AUFGABE: Fasse den Auszug über Rachel Cusks Buch „Danach“ in zwei Sätzen zusammen.

AUSZUG:
%%
Rachel Cusk
Danach
Über Ehe und Trennung
Rachel Cusk schreibt über ihre gescheiterte Ehe gnadenlos offen, bitter und enttäuscht. Dabei lief es zunächst ganz nach ihren Vorstellungen: Sie widmet sich weiterhin dem Schreiben, er gibt seinen Beruf auf und bleibt zuhause, um Haushalt und Kinder zu versorgen.
Nichts hat Bestand
Für dieses Buch ist die Autorin in England heftig angefeindet worden, war "meistgehasste Schriftstellerin". Auch "Lebenswerk - über das Mutterwerden" galt als skandalös, weil sie allzu kompromisslos Familie und Muttersein in Frage stellen. Cusk liebt Tabubrüche, Kompromiss hat bei ihr keinen Platz:
"Binnen weniger Wochen machten wir alles zunichte, was bis zum Augenblick der Trennung Bestand hatte. Wir machten die Geschichte selbst zunichte, und am Ende gab es nichts mehr zu zerlegen außer den Kindern, was einen naturwissenschaftlichen Eingriff erfordert hätte."
Jegliche Erinnerung verbietet sie sich, es gibt keinen Blick in Fotoalben oder Kunstbände, keine Musik und keine Gedichte, die sie gemeinsam mochten. Der Anblick glücklicher Familien im Park schmerzt sie, sie grübelt, isst nicht, leidet unter der Vorstellung, in allen Rollen perfekt sein zu müssen, findet kaum noch Entspannung, geht zum Psychoanalytiker, versucht, sich selbst (wieder)zufinden.
%%
ERFASSTE DATEN:
%%
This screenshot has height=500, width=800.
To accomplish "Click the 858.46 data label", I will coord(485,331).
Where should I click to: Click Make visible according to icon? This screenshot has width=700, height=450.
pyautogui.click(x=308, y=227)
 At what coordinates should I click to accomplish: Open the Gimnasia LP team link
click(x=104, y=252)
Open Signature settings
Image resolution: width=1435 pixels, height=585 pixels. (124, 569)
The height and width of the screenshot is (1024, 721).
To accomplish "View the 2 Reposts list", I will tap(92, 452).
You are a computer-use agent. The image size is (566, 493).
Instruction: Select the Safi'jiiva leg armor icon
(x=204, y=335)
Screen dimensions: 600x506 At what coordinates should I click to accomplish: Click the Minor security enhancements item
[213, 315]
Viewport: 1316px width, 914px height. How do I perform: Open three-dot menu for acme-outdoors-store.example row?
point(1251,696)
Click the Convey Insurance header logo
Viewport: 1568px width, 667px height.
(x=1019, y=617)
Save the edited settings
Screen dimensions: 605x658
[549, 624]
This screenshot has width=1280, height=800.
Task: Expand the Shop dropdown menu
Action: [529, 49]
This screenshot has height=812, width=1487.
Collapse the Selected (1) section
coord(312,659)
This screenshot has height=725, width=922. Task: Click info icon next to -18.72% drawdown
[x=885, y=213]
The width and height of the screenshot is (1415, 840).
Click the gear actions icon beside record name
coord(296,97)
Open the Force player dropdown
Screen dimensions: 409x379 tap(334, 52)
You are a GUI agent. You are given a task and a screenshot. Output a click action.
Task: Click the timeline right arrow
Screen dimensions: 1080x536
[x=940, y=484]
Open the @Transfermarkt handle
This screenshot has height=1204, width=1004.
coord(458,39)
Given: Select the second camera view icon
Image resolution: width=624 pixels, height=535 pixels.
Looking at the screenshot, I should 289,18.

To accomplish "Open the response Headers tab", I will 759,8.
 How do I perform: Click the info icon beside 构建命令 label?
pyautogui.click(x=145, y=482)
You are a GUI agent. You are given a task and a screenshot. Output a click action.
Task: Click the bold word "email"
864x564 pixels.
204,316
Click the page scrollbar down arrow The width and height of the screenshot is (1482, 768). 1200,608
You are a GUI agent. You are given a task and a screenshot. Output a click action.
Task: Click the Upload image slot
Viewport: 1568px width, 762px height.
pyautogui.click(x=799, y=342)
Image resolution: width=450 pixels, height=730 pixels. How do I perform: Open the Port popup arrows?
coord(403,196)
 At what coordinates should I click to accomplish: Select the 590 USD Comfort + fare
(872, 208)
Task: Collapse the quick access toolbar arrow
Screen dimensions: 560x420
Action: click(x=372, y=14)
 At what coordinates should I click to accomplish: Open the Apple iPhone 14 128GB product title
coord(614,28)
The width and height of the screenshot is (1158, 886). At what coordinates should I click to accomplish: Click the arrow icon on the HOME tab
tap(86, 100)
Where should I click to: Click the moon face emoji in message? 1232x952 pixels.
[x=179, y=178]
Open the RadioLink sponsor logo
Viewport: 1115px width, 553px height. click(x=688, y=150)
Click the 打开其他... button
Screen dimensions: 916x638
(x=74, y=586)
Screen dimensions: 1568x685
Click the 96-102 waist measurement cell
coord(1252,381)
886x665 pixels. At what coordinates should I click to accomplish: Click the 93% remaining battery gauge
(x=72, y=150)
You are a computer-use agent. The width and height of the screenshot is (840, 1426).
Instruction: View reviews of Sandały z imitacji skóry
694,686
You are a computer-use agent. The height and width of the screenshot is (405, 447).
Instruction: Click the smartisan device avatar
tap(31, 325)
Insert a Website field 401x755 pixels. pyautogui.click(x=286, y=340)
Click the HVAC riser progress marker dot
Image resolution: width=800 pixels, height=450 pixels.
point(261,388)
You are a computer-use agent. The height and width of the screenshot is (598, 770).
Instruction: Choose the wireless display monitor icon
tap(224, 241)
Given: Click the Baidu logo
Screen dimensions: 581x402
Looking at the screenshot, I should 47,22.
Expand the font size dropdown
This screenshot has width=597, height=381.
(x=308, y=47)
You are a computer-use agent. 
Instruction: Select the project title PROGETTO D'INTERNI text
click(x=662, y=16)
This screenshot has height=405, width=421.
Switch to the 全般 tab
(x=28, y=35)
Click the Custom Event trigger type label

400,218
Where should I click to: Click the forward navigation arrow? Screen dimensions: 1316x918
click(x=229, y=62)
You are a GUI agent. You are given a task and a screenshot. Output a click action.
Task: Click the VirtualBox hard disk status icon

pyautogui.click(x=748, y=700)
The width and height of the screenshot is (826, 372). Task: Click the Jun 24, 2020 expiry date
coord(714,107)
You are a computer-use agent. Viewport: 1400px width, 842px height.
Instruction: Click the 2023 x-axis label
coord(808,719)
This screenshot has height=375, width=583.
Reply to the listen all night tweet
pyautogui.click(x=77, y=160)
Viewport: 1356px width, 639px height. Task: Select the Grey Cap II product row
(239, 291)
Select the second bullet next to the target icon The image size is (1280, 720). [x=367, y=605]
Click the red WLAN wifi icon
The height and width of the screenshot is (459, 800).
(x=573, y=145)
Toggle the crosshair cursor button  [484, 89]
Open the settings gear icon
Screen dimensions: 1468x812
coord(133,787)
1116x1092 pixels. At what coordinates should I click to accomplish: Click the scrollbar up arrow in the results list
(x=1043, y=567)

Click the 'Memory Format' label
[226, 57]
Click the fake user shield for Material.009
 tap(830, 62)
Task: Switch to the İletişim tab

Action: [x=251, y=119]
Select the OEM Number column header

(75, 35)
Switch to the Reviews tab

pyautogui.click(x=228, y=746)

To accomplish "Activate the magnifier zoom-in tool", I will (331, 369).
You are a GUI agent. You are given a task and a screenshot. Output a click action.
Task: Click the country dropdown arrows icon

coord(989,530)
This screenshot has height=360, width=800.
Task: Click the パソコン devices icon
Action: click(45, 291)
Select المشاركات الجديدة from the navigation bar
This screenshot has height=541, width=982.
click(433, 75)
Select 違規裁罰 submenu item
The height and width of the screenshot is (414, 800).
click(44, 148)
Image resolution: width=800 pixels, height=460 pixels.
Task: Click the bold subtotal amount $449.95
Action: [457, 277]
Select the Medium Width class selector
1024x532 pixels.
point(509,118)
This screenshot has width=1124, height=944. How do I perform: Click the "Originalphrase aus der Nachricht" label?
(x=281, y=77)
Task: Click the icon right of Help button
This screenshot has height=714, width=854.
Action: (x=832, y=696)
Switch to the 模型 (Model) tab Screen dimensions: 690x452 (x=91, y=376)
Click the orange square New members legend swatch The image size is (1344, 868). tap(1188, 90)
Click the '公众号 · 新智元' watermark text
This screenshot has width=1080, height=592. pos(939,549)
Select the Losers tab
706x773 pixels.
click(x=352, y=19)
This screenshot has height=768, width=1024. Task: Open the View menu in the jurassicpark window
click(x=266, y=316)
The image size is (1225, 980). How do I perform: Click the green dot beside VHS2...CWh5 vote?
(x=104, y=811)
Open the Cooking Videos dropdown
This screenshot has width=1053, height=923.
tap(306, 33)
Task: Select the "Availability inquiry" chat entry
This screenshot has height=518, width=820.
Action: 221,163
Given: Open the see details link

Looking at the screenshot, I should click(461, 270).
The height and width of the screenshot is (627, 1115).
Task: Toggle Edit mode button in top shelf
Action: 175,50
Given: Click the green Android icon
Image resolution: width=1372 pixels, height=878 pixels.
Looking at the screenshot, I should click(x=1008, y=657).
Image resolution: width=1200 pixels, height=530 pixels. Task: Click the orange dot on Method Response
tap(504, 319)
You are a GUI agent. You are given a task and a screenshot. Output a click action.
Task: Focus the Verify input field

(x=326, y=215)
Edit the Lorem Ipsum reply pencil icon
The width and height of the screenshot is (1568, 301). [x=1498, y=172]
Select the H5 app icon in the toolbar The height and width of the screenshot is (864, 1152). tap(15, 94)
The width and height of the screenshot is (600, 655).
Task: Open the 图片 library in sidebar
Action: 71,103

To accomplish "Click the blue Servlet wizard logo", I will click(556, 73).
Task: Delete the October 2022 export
%%
ERGEBNIS: In „Danach“ schreibt Rachel Cusk gnadenlos offen, bitter und enttäuscht über ihre gescheiterte Ehe, in der sie sich zunächst weiter dem Schreiben widmete, während er seinen Beruf aufgab, um Haushalt und Kinder zu versorgen. Für das Buch wurde sie in England heftig angefeindet, und sie beschreibt, wie sie sich jede Erinnerung verbietet, grübelt, nicht isst, zum Psychoanalytiker geht und versucht, sich selbst wiederzufinden.